_DATA_
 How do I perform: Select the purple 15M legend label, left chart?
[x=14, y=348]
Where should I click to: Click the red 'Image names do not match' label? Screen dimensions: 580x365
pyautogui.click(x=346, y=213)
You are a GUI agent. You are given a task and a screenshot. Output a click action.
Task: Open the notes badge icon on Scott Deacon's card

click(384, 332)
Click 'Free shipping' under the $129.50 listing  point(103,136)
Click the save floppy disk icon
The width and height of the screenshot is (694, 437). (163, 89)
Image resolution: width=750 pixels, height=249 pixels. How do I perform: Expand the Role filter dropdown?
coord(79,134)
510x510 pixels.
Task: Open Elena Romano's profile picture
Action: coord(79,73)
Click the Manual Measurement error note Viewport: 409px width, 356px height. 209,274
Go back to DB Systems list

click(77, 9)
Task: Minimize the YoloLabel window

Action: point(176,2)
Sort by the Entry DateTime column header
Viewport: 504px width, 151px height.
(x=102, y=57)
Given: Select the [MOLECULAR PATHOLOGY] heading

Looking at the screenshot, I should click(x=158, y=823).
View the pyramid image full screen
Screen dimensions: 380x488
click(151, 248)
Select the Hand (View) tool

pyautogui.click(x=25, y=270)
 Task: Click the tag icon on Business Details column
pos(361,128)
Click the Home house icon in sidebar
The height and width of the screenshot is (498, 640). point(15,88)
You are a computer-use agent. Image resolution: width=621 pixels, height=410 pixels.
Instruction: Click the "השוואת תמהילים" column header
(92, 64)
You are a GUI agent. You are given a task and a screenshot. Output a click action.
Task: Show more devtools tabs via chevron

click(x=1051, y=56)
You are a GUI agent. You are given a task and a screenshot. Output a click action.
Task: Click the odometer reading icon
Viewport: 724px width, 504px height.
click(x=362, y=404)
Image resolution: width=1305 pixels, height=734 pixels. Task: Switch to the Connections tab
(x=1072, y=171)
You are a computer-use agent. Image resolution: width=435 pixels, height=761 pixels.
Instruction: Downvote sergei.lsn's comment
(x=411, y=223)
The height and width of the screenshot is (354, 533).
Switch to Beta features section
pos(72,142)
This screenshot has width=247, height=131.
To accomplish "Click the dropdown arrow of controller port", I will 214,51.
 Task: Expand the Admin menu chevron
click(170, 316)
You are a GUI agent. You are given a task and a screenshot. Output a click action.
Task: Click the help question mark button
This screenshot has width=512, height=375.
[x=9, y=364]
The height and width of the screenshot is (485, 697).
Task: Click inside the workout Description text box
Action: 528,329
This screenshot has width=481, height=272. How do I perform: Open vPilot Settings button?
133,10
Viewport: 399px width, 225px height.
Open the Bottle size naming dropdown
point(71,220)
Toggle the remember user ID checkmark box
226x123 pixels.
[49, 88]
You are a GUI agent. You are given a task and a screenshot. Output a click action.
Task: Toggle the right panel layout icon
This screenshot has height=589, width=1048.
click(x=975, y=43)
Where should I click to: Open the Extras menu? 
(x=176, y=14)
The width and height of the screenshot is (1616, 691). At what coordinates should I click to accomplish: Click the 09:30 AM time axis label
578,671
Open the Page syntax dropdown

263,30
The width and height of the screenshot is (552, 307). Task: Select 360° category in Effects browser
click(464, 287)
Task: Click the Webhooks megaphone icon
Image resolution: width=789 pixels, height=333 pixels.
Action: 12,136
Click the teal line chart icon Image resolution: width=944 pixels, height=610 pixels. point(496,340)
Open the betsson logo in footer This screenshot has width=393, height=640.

_EXERCISE DESCRIPTION_
Output the data exactly, from the first line through the line that holds "Task: Click the odometer reading icon", so that no later line appears.

_OUTPUT OF THE TASK_
 How do I perform: Select the purple 15M legend label, left chart?
[x=14, y=348]
Where should I click to: Click the red 'Image names do not match' label? Screen dimensions: 580x365
pyautogui.click(x=346, y=213)
You are a GUI agent. You are given a task and a screenshot. Output a click action.
Task: Open the notes badge icon on Scott Deacon's card

click(384, 332)
Click 'Free shipping' under the $129.50 listing  point(103,136)
Click the save floppy disk icon
The width and height of the screenshot is (694, 437). (163, 89)
Image resolution: width=750 pixels, height=249 pixels. How do I perform: Expand the Role filter dropdown?
coord(79,134)
510x510 pixels.
Task: Open Elena Romano's profile picture
Action: coord(79,73)
Click the Manual Measurement error note Viewport: 409px width, 356px height. 209,274
Go back to DB Systems list

click(77, 9)
Task: Minimize the YoloLabel window

Action: point(176,2)
Sort by the Entry DateTime column header
Viewport: 504px width, 151px height.
(x=102, y=57)
Given: Select the [MOLECULAR PATHOLOGY] heading

Looking at the screenshot, I should click(x=158, y=823).
View the pyramid image full screen
Screen dimensions: 380x488
click(151, 248)
Select the Hand (View) tool

pyautogui.click(x=25, y=270)
 Task: Click the tag icon on Business Details column
pos(361,128)
Click the Home house icon in sidebar
The height and width of the screenshot is (498, 640). point(15,88)
You are a computer-use agent. Image resolution: width=621 pixels, height=410 pixels.
Instruction: Click the "השוואת תמהילים" column header
(92, 64)
You are a GUI agent. You are given a task and a screenshot. Output a click action.
Task: Show more devtools tabs via chevron

click(x=1051, y=56)
You are a GUI agent. You are given a task and a screenshot. Output a click action.
Task: Click the odometer reading icon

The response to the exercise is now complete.